One child of the plutocracy has chucked his dummy out of the pram, and it falls to another to smack his bottom and send him to bed, that business may prosper once more. The rest of us are just munchkins. This is where the triumph of liberal democracy has led. The major practical worry is that child number two is clearly of much higher quality than child number one – quality in the sense of being fit for purpose. On the bright side, at least Mark Thatcher isn’t US president.

August 27, 2004

telephone booth indian

Via Arts and Letters Daily, a rather aimless piece about A J Liebling’s press criticism. I’ve not read much of that specifically – just the piece on right wing fruitcake Roy Howard in The Telephone Booth Indian.

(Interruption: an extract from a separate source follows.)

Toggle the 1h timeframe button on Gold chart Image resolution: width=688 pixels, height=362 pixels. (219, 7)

Liebling’s OK, but it’s beyond me where he gets his reputation as a master of prose. There’s nothing objectionable about the way he writes. The jokes all come along in good order and when it’s time for insight delivery, he doesn’t telegraph the punch and is generally tart rather than trite. But there’s an overmasticated quality to the prose. Maybe it’s a New Yorker thing. There’s the same problem in Joseph Mitchell’s stuff: lowlife cutting polite capers in drawing rooms, threadbare but clean and with its nose properly wiped.

Still, who am I to grouse? Liebling and Mitchell patrolled Lower Manhattan at around the same time as HL Mencken and George Jean Nathan were running the American Mercury in the same location. Meanwhile, Runyon parodies away on Broadway. And then there's the Algonquin crowd, if they're to your taste. Perasonally, I can take or leave them. All that writing – and all that stuff to write about – in an area that would comfortably fit between the valley of the River Irk and Cheetham Hill Road. The only cultural landmark we’ve got round here is the old Co-operative Biscuit factory, home of the world famous Crumpsall Cream Cracker. And that’s been replaced by an engineering parts warehouse.

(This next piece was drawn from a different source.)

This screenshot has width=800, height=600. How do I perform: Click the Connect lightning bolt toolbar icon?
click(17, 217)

note: this post has been severely edited, due to chronic rambling.

about this much

I got 38% on the estimation test. Curious how people seem to be clustering around the high thirties mark. But does this mean that I'm bad at estimating or that the guesses which I estimate round are way off the mark in the first place? Is there any way of distinguishing the two? Is it just that I have no idea of the answer or no idea full stop?

August 26, 2004

gone mad

A couple of years back, I thought the PC meme had finally reached the end of its cycle when I saw a documentary on paedophiles. One wretch asserted that his idea of fun was unfairly castigated. Look at those muslims, busy infibulating their daughters. Why didn’t they get all the stick? Political correctness, that’s why. Political correctness gone mad.

Well that’s that, I thought. Now it’s hit the gutter. It never entered popular conversation anyway. It was just a thought substitute in op-ed pages, headlines, and political speeches. Perhaps it had a small following among the Colin Hunts of this world, but that was all.

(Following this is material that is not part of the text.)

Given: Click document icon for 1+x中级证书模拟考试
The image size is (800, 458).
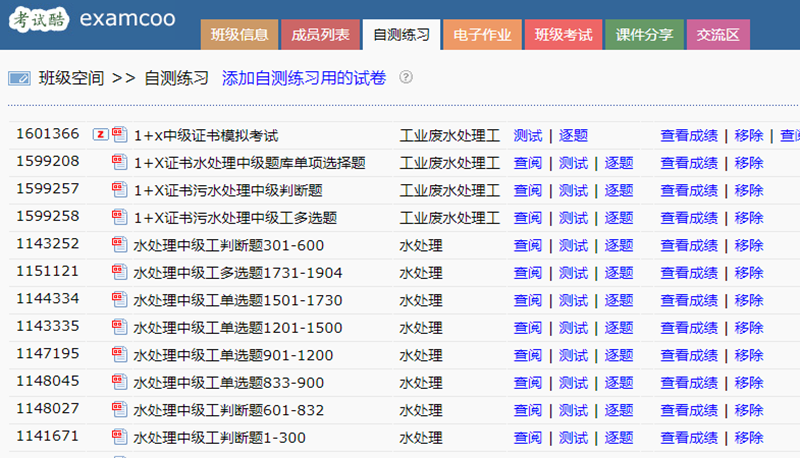Looking at the screenshot, I should [x=120, y=135].

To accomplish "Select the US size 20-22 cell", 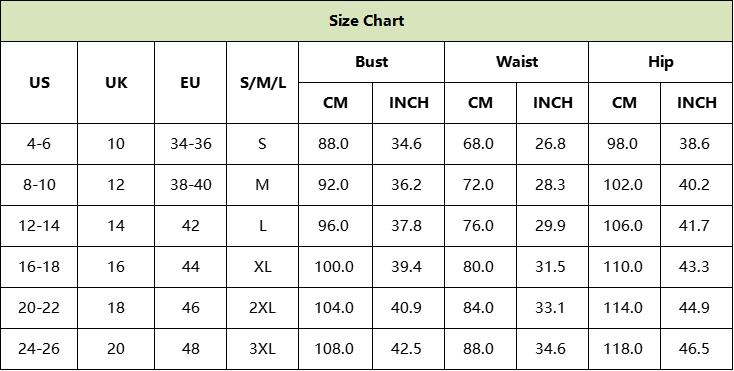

Obviously, I spoke far too soon. Oliver Burkeman chronicles the ongoing life of a lifeless concept:

Since the concept of PC is mainly rightwing doublespeak anyway, you can make some reliable predictions about those instances where it is held to have gone mad.

First, the level of outrage will be out of all proportion with the allegedly mad policy, which will either be perfectly sensible or, at worst, a bit oversensitive to other people's feelings - hardly a war crime.
Second, the story will be more complex than it appears (in the Ofcom faggots case, the ad made a deliberate joke of the word's homophobic connotation).

Third, the "slippery slope" argument may be used, with some furious everyman complaining that, now you're no longer allowed to hurl racist abuse in the street, it can only be a matter of time before they ban breathing.

He forgot the corollary. It’s exactly the same people who complain about political correctness when it comes to racist speech who also complain about the end of civility in public discourse and a general lack of respect for others. Sometimes, like Michael Howard, they do it in the same speech.

There was an "ethical quagmire" where "the clear distinction between right and wrong has been lost in sociological mumbo-jumbo and politically correct nonsense", he added. ...

He also called for more respect to be shown by people in general, urging stronger discipline and respect in schools and at home.

when, O Catiline

This is one from the department of strange bedfellows. A Plaid Cymru MP introduces an impeachment motion for Tony Blair based on a report by an academic generally associated with the far left, backed by a faction of Conservative MPs, led by Boris Johnson, also editor of the Spectator…which is naturally whooping the whole thing up.

I think Boris is behind this. I have misplaced my copy of Sallust*, but I think I know what our favourite erudite classicist buffoon is thinking about:

When, O Catiline, do you intend to cease abusing our patience? How long is that madness of yours still to mock us? When is there to be an end of that unbridled audacity of yours…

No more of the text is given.